The silver lining to the confinement was it helped people bond. “You are close to your teammates, you get to know each other, having breakfast, lunch and dinner with them every day you get to know different people. Always having conversations around the game, so you are learning at a rapid rate… I have really enjoyed the opportunity to be a bit more of a leader this year,” according to KXIP’s Glenn Maxwell. “You get to see the compassionate side of people,” said Dasgupta.

That franchises created recreation rooms, allowed families to join, celebrated children’s birthdays inside the bubble made it easier for players. “In our hotel, they have created some amazing space around where we can just relax, chill, spend time with your family and relax,” MI skipper Rohit Sharma told the media before their first match. MI even went for a round of golf on October 29 and uploaded their day in the greens on the team website.

“We have got a pool by our side, a beach by our side. We have got a golf simulator as well. I can say our bio-bubble has been very cool,” Chris Morris of Royal Challengers Bangalore has said.

In an interview to The Independent, Archer explained why the bubble in UAE was better than England. “It’s a little better than being trapped at a cricket ground (Ageas Bowl and Old Trafford). The hotels are grander, with greater rooms to roam, more activities and even a beach close by to whittle an hour or more away in the sun.”

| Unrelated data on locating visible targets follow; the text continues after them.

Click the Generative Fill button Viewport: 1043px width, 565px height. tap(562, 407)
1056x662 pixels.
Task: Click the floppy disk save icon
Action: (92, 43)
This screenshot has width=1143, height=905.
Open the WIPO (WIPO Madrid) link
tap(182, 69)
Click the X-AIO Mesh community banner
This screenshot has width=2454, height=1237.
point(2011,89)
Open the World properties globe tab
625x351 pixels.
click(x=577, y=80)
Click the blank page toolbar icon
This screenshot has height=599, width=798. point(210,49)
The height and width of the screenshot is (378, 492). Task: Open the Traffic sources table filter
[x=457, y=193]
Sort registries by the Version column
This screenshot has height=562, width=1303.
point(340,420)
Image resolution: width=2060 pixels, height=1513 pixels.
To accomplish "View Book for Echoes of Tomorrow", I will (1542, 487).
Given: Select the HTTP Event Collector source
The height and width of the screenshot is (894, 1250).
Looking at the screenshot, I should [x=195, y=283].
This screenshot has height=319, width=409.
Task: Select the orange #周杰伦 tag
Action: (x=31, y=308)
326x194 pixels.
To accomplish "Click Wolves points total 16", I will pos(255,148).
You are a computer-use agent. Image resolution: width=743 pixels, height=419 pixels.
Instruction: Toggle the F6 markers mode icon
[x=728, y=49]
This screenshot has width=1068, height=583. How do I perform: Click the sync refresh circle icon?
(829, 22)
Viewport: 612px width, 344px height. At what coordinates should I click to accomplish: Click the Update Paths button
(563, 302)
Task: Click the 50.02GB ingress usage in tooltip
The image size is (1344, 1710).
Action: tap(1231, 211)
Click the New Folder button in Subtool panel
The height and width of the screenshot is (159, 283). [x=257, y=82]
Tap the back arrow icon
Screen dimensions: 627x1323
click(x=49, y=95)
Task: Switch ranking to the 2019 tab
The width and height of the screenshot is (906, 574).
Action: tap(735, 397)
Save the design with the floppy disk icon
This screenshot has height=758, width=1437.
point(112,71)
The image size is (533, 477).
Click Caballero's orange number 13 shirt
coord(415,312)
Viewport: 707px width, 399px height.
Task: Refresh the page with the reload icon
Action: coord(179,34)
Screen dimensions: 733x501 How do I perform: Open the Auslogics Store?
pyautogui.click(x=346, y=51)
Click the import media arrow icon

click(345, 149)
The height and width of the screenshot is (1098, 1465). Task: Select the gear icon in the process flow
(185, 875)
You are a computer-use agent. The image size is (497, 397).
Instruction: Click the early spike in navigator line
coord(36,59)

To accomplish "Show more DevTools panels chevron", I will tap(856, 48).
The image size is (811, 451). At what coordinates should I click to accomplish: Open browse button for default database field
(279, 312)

Bubbles and sport look like they will be joined at the hip now. “The question you need to ask yourself is whether you want to work because if you do, you will be part of the bubble,” said Dasgupta.

Working through the year by moving from one bubble to another isn’t feasible, players such as Eoin Morgan, Jason Holder, Steve Smith and Virat Kohli have said. Along with other India players in IPL13, Kohli has had to do just that, moving into the India team bubble for the Australia tour after RCB’s run ended. Including IPL pre-seasons, Kohli would have spent five months in a controlled environment had he not got paternity leave for part of the Australia tour.

Having been part of an England-Australia bubble before travelling to UAE, Smith has pulled out of the Big Bash, Australia’s T20 league, this season. David Warner, who has spoken of how challenging it is to live in a bubble without family, too might, his manager has said.

“It’s just going to be about having open conversations with coaches, general managers, whoever, to ensure that people are keeping their head space in a reasonable place. When guys are starting to find things a bit tough mentally from just living in the bubble, being able to get out – even if it might just be a few days of being normal might be a real help. Those conversations need to be had,” Smith, the Rajasthan Royals captain, told ESPNcricinfo.

Morgan, England’s white-ball captain who took charge of Kolkata Knight Riders midway through the campaign, has also spoken of why players’ commitment should not be questioned if they opted out of tours because life in a bubble was affecting their mental health.

To keep players in a good space, Kohli has called for shorter tours and tournaments. “At the end of the day you want your players to be in the best state physically and mentally,” he told RCB’s YouTube channel.